Respiratory irritation

Endpoint conclusion

Endpoint conclusion:

no study available

Additional information

Skin and eye irritation studies on test substance were not available. Therefore, a read-across approach was followed and available studies on RA Substance 01 and RA Substance 02 were used in the assessment.

In particular, RA Substance 01 is a copper complex and shares most of its structure with target substance (all 3 constituents) except for a small portion, which may possibly be released upon cleavage of an azo bond. RA Substance 02 was used to account for possible effects caused by this portion, based on its structural similarity.

A detailed description of the read across approach is attached in section 13.

As for dermal application, two available studies on rabbits exposed to RA Substance 01 reported no evidence of erythema or oedema 24, 48, and 72 hours after patch removal upon a 4-hour exposure period, except for a barely perceptible erythema in one animal at the 24-hour observation time.
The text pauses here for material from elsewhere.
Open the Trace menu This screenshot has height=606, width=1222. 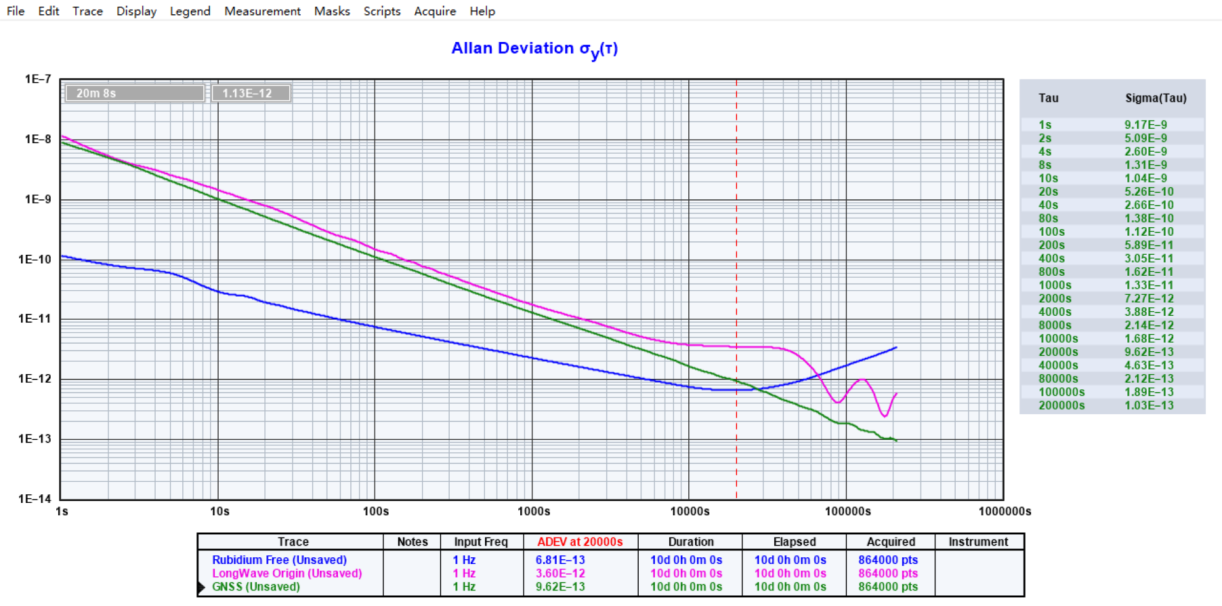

As for eye instillation, available studies with RA Substance 01 on rabbits reported minimal conjuctival irritation in terms of redness and/or chemosis, which resolved by the 72-hour observation period, either in case of rinsed eye or not.

In order to complete the assessment, available data on RA Substance 02 was taken into account. In particular, no sign of skin irritation was found in an in vitro test in human epidermal model and no significant ocular effects were reported in rabbits exposed for 21 days, once daily.

Under the test conditions, during the observation period, RA Substance 01 and RA Substance 02 did not induce systemic toxicity nor mortality.

Justification for classification or non-classification

Based on findings in in vivo / in vitro studies on RA Substance 01 and RA Substance 02, no classification within the CLP Regulation (EC 1272/2008) was applied.

In particular, as for skin irritation, the key study (1983) reported mean scores for erythema and oedema over 24 h, 48 h and 72 h below the threshold for classification, i.e. 2.3, in all animals tested.

As for eye irritation, scores averaged over 24, 48 and 72 hours for all animals in the key study (1983) were below the thresholds for classification, i.e. 1 for cornea and iris, and 2 for conjuctivae redness and chemosis.

These findings were confirmed by supporting studies where:

- RA Substance 01 was assessed for skin and eye irritation potential in 2 rabbits;

- RA Substance 02 was tested for skin irritation on human epidermal model and for eye irritation in rabbits upon daily exposure up to 21 days.

On these bases, target substance was considered as non irritant to skin and eye.